Conforme los trastornos climáticos se vuelven más profundos, la escasez de agua coloca a Honduras a las puertas de una calamidad y de una guerra por el acceso al vital líquido.

Estudios elaborados por organismos especializados revelan que el 80 por ciento de los municipios del país tienen problemas de suministro de agua.

Hace dos años, por lo menos tres millones de personas enfrentaban dificultades por la entrega irregular de agua o por la pobre potabilidad del líquido, asociada con la proliferación de enfermedades.

No hay distinción alguna entre las comunidades grandes y las de menor relevancia.

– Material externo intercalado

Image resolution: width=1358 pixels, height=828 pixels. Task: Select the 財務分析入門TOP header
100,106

La mayor parte de dichos términos registran serios inconvenientes porque el abastecimiento llega a cuenta-gotas.

El servicio en forma irregular tiene más impacto, por su masa poblacional en ciudades como Tegucigalpa y Comayagüela, en Francisco Morazán; Santa Rosa en Copán; La Ceiba y Tela en Atlántida; y  Siguatepeque y Comayagua en el departamento del mismo nombre.

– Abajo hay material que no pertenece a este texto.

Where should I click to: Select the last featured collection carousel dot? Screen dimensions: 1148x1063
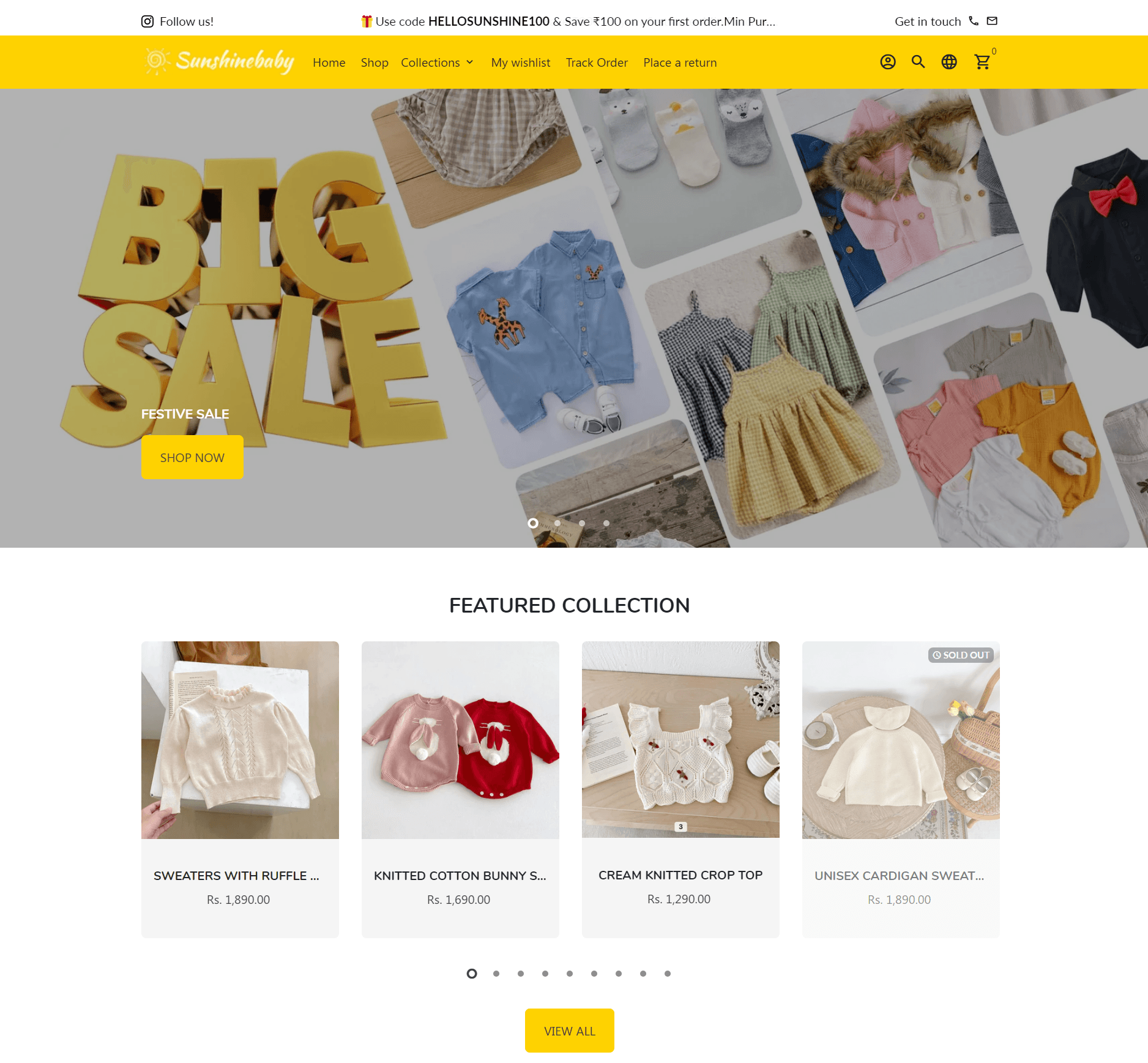[x=668, y=974]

Es la misma experiencia que se presenta en Catacamas y Juticalpa en Olancho; Choluteca; Marcala, La Paz; La entrada, Copán; Gracias, Lempira; y San Marcos de la Sierra, Intibucá.

Casi tres millones de personas no tienen acceso a agua potable. Y si cada una de ellas requiere un mínimo de 100 litros diarios para cubrir sus necesidades primarias, significa que el déficit es de alrededor de 300 millones de litros cada 24 horas.

Honduras necesita realizar una inversión no menor a 9,300 millones de lempiras para cumplir con los objetivos propuestos a 2022, en las materias de suministro de agua potable y proyectos de saneamiento.